A college degree is worth less if you are raised poor - chewymouse
http://www.brookings.edu/blogs/social-mobility-memos/posts/2016/02/19-college-degree-worth-less-raised-poor-hershbein#.Vsd1KuymcRs.twitter
======
skewart
"People with more education have higher earnings. Boosting college education
is therefore seen by many—including me—as a way to lift people out of poverty,
combat growing income inequality, and increase upward social mobility."

Consider instead:

People with yachts have higher earnings. Boosting yacht ownership is therefore
seen by many—including me—as a way to lift people out of poverty, combat
growing income inequality, and increase upward social mobility.
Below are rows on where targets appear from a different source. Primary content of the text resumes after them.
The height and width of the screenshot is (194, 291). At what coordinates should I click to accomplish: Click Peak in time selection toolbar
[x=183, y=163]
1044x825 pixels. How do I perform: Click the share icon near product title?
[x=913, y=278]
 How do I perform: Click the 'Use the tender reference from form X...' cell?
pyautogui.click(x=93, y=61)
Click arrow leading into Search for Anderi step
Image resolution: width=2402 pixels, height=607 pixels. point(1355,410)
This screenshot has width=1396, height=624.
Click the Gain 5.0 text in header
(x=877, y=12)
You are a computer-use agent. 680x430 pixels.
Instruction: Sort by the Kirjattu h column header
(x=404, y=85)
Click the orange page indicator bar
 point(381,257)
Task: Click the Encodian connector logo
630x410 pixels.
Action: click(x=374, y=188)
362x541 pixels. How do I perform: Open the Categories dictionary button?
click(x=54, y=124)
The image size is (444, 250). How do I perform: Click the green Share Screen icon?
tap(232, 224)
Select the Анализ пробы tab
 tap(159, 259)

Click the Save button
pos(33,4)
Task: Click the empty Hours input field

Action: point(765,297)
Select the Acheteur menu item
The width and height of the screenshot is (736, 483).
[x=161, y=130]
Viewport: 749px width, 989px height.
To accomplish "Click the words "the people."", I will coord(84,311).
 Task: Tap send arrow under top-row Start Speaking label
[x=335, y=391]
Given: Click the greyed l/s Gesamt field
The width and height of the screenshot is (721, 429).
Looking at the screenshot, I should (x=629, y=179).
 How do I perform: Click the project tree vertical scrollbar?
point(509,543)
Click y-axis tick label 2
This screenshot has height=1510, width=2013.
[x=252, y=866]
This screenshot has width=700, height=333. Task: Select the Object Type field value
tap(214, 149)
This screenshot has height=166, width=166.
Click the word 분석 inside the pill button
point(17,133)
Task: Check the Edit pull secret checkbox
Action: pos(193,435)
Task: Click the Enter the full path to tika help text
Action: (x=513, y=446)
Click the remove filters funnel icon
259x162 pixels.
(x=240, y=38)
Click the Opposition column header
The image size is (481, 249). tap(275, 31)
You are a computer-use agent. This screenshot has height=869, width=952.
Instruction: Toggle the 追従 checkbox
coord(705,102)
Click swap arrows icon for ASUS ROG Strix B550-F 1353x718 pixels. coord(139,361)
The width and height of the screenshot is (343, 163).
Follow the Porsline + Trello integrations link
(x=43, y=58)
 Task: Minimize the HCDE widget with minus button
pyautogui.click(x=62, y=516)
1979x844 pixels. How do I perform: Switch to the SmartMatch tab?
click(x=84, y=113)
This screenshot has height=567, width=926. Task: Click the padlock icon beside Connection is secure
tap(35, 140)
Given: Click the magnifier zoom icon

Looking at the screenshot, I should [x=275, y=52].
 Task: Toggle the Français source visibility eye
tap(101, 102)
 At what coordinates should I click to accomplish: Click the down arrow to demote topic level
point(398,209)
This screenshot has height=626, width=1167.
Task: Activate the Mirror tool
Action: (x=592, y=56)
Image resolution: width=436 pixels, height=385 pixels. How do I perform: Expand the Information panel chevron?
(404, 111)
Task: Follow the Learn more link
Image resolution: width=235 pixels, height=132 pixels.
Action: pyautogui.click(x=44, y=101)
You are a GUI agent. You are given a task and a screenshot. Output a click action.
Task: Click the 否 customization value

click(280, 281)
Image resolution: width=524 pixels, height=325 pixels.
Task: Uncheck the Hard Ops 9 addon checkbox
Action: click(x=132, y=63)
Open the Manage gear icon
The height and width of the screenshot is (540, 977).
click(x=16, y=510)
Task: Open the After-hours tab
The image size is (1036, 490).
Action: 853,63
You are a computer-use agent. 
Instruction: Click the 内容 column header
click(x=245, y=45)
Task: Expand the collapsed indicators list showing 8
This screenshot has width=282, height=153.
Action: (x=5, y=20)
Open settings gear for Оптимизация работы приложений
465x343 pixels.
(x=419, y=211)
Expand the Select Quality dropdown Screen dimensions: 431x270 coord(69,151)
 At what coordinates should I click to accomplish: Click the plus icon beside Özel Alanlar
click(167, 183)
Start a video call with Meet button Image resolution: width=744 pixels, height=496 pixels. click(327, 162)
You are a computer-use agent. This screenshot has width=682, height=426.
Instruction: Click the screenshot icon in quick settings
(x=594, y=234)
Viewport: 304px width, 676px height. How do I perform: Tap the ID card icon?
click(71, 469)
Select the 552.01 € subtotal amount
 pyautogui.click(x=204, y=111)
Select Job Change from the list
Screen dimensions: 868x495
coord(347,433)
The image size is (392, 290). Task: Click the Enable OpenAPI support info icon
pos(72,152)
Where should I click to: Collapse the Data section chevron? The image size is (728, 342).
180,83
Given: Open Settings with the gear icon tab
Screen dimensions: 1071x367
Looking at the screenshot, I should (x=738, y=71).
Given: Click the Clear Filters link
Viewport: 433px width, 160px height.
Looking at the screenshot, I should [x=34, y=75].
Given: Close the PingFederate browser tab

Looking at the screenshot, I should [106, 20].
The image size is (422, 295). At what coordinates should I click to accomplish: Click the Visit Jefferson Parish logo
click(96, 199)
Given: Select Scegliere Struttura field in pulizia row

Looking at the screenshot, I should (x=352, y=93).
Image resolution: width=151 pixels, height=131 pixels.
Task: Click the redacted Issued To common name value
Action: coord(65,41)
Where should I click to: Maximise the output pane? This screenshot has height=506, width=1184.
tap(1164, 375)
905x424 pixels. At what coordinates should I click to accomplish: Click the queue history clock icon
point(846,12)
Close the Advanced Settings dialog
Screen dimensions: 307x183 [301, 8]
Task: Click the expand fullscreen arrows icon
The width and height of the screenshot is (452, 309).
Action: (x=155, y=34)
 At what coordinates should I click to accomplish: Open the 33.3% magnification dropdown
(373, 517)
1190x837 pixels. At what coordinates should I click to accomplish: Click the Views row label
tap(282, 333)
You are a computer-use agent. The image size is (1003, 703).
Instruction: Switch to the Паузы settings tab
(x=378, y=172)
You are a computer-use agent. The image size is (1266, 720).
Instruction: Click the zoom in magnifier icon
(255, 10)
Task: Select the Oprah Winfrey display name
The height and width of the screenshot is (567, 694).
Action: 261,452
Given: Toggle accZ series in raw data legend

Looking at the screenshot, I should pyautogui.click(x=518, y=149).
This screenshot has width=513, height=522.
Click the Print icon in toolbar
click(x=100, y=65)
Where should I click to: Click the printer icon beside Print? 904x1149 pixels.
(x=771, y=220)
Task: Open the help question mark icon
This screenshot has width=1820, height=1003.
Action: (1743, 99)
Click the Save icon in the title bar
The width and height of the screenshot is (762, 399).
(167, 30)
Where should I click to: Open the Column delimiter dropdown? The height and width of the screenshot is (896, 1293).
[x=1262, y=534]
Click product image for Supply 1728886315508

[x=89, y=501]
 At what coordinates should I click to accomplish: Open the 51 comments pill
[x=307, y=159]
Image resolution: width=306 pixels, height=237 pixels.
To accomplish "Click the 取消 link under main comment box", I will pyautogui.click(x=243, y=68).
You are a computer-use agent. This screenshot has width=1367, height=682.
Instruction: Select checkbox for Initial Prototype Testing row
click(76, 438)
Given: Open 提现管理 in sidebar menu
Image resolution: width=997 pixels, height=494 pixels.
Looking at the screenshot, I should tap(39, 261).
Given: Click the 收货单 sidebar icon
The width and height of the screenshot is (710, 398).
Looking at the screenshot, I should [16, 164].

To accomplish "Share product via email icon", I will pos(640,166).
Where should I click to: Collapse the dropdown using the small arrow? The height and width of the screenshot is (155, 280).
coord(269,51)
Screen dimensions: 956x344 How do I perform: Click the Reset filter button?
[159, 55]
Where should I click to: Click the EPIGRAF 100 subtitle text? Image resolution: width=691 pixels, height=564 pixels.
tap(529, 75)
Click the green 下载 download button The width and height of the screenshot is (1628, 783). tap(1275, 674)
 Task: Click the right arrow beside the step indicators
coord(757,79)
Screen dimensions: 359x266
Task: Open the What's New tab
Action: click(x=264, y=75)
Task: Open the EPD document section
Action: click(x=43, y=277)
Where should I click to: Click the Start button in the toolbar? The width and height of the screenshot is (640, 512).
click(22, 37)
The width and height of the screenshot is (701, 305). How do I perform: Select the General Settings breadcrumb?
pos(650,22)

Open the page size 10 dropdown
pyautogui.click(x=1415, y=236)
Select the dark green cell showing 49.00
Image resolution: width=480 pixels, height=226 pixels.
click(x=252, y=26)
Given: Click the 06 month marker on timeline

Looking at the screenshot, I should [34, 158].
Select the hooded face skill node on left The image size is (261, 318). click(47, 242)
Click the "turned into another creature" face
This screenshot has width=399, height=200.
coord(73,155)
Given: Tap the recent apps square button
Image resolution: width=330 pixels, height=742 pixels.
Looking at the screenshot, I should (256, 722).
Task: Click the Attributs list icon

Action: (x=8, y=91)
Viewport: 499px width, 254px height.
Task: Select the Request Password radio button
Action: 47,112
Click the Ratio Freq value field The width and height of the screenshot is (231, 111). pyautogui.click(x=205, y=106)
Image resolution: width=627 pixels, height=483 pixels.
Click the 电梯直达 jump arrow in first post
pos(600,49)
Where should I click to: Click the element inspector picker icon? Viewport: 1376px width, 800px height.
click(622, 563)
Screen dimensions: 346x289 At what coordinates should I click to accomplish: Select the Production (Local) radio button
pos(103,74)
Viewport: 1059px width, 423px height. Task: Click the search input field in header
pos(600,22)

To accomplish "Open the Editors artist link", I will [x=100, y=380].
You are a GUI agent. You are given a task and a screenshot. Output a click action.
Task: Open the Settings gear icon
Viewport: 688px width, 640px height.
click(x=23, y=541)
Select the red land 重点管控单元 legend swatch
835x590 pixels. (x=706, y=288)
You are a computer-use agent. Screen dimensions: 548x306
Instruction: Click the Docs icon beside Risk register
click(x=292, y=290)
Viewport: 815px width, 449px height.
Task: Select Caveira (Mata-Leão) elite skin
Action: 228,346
I'm genuinely curious as to why people think going to college causes a person
to earn more money. Is it about the actual knowledge and skills you can
acquire? Or is it more that, given how many well-paying jobs require a college
degree, not having gone to college reduces your options for getting into a
more lucrative career?

The idea that college itself makes you richer, as opposed to historically
having been correlated with wealth, is hard to fathom.

I can see the argument for universal college education in terms of career
mobility. But even then it seems like a somewhat problematic goal. College
tends to be expensive, and as things are now, asking everyone to go to college
is effectively a large tax on life. You're not paying for something rare and
precious, you're paying just to get in the game.

People are always going to look for proxies for filtering people by ambition,
talent, and world view. Encouraging these filters to be things that are more
easily changeable seems good for social mobility - it's a lot easier for
someone to, say, learn how to play golf than get a four year college degree.

Still, it seems like the ideal would be for almost no one to go to college, so
it's not a big deal if you didn't. And going to college is something nice, but
far from essential for the job. Make K-12 more intense, or make it go to 14th
grade, if we're worried about quantity of learning material.

A lot of presumably smart people advocate for universal college education as a
means to reduce poverty. To me that doesn't really make sense. I really am
open to changing my mind on it though. I'd love to learn more about the
argument in favor of it.